ANDREI: I wish we could have such discussions in school. Here we had the chance to really talk to each other and learn from each other. In school that doesn’t happen. We just say what we learn from our textbooks. But in this project we could gather the best from everyone. By taking the best from each other, you build something more whole and you come together in the process. Someone would start to say something—then someone else would add to it and make it even better.

SHAIQ: We became friends easily; actually, on the first day. I think that is because we listened to each other and respected each other’s ideas. 

YUQI:  I think we changed each other’s views of the world and how we think.  

ANISGUL: I was so amazed to hear everyone share their ideas so freely! And I was surprised to hear such good ideas. I didn’t expect that. . . . Nothing happens with just one idea. You need lots of ideas. I think freedom is about having lots of ideas and then freedom helps you think. I mean it should help you think about what you do and how you live.  

YUQI: I think it is important to be free to make mistakes. Then you learn and you won’t do it again.  

SHAIQ: But if you make mistakes that’s not freedom. I mean, you can’t just let people make the “mistake” of killing someone or hating other people. 

ANDREI: Everyone has different ideas about freedom. If half the people make the “mistake” of killing the other half, soon there will be no one left. Some people think they are free to kill others so freedom can’t let you just make mistakes. . .

_ _ _

GOALS.
a - In the student discussion about freedom, when does Shaiq say the group became friends?
b - Write the next part of the student discussion about freedom, picking up after its final line.
The entries that come next are from a different source than the discussion about freedom.

_ _ _

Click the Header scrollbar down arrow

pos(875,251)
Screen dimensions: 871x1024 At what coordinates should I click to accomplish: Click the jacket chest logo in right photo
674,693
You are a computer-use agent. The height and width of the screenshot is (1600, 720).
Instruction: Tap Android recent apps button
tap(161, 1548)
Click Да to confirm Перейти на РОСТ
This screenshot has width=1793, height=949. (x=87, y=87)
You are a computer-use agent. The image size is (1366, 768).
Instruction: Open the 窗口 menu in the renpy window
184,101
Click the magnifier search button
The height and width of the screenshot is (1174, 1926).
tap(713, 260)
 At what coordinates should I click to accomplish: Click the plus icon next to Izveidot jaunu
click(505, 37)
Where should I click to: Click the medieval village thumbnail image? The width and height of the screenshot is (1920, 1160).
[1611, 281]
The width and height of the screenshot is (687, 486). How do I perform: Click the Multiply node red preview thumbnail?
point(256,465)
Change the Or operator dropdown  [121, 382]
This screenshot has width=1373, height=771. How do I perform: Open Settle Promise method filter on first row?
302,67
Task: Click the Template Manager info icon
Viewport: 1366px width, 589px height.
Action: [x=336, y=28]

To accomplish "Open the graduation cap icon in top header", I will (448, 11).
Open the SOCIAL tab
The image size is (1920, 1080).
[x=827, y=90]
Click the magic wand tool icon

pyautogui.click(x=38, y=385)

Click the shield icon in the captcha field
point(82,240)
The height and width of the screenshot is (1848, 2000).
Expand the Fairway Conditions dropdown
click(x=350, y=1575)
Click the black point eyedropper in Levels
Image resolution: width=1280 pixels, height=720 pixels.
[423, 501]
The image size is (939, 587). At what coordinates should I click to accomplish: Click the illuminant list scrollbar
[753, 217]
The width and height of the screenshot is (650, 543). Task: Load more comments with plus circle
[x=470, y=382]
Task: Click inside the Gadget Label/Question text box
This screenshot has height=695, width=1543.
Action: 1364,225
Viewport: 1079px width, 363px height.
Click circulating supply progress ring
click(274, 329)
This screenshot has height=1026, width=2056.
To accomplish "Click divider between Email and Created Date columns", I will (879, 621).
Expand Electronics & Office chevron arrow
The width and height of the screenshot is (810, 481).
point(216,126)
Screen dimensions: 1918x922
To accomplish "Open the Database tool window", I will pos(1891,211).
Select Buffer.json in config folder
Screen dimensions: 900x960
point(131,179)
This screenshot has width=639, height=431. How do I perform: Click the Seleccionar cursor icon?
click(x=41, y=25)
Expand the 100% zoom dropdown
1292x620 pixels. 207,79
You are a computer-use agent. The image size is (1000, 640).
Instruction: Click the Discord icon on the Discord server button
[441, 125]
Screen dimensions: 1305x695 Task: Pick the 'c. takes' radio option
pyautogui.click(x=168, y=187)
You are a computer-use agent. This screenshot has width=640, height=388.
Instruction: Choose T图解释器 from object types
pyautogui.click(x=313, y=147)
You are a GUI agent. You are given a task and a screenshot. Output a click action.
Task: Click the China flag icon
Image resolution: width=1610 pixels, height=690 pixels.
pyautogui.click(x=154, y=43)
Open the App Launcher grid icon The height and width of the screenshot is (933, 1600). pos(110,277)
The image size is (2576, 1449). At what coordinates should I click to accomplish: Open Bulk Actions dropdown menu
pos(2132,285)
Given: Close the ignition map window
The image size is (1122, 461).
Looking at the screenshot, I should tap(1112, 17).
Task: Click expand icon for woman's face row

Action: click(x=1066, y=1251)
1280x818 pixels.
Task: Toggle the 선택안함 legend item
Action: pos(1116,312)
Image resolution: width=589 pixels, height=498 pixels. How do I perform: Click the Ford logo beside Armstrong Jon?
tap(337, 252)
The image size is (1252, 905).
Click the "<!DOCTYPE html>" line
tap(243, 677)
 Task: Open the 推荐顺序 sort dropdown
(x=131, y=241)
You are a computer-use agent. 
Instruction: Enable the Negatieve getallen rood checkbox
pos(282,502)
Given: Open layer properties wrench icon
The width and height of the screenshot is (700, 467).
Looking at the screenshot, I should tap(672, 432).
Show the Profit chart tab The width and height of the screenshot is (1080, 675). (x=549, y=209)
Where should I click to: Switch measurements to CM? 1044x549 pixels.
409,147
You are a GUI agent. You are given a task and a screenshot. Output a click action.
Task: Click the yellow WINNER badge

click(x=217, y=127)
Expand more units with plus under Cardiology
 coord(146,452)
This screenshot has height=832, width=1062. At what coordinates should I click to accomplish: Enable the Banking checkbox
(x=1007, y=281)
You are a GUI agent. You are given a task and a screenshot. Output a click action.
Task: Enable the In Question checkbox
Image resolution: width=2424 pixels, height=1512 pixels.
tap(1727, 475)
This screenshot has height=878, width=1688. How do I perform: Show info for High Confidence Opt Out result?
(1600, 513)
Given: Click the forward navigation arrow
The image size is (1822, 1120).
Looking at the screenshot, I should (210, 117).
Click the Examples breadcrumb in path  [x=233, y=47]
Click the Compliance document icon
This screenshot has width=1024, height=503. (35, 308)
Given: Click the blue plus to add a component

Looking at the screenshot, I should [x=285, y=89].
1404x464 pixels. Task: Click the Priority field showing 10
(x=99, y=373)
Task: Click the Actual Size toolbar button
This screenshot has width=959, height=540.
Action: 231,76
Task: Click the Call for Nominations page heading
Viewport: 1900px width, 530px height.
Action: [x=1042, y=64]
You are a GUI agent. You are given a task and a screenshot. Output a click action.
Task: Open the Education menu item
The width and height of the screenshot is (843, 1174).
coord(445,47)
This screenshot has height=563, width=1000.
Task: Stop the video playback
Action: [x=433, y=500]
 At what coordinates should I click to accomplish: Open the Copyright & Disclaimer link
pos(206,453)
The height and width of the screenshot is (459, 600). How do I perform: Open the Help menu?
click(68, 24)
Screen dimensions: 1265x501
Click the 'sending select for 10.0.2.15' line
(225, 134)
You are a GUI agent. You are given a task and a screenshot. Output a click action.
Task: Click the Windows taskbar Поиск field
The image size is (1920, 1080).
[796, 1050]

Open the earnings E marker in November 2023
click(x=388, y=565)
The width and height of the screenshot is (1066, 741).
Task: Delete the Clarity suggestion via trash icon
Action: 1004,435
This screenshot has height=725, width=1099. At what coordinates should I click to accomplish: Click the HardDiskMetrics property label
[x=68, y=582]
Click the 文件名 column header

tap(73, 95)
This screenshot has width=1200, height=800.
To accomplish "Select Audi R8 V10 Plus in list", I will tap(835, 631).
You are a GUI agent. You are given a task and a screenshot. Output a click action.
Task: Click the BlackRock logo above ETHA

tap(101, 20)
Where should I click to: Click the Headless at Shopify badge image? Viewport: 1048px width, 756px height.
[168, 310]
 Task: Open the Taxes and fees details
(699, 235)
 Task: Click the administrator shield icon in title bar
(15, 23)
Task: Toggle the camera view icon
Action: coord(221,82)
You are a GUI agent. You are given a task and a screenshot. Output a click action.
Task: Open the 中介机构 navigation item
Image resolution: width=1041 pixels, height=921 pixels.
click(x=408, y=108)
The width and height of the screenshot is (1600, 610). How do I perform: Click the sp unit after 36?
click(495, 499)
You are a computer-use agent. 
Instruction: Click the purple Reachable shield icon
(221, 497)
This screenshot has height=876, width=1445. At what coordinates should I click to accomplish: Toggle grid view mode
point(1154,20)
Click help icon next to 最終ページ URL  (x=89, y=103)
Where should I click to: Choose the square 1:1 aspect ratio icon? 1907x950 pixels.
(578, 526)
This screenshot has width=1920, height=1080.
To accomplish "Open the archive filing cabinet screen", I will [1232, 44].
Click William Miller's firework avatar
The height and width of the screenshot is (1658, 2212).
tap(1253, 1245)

_ _ _

RESPONSES PER TASK.
a - On the first day.

b -
ANISGUL:  I don’t think you understood what Yuqi meant. He didn’t mean you are free to do bad things. But you have to be free to learn. You shouldn’t be afraid of making mistakes. You can learn from them and do better.

YUQI: Yes, that’s what I meant. I didn’t mean you are free to hurt others. I meant the freedom to learn even if you make mistakes while you are learning. You can’t just be told what to do. You have to learn yourself. Without being free to learn, people can’t know what freedom means. Freedom to learn will solve the problem of people knowing what is good or bad. Freedom has to include making mistakes or else you have to live being told what to do.

ANDREI: You’re free until you hurt someone. So you have to have some rules that people agree on; things everyone agrees people can and can’t do. 

SHAIQ: You don’t have to agree all the time but you can’t be allowed to make some mistakes; you can’t hurt each other. That’s not freedom.

         So what makes freedom work?

ANDREI: Good laws, good parents, education. Most of all, taking care of each other. You have to want to take care of others or freedom doesn’t work.  

ANISGUL: Freedom must make some place a better place to live in. It should make the best conditions for living. It should make peace. When there’s war everywhere there’s no freedom. There’s only sadness and no life, and no one is happy. Freedom has to have peace to be freedom. That’s the most important thing for me—that freedom brings peace.

YUQI: Freedom means to learn about ideas that aren’t like your ideas. You need to be free to see where you agree and disagree with others. If you have to agree all the time that is not freedom.

SHAIQ: I agree!  But freedom works only if there is respect for other cultures and other religions.  Without respect, freedom will never come.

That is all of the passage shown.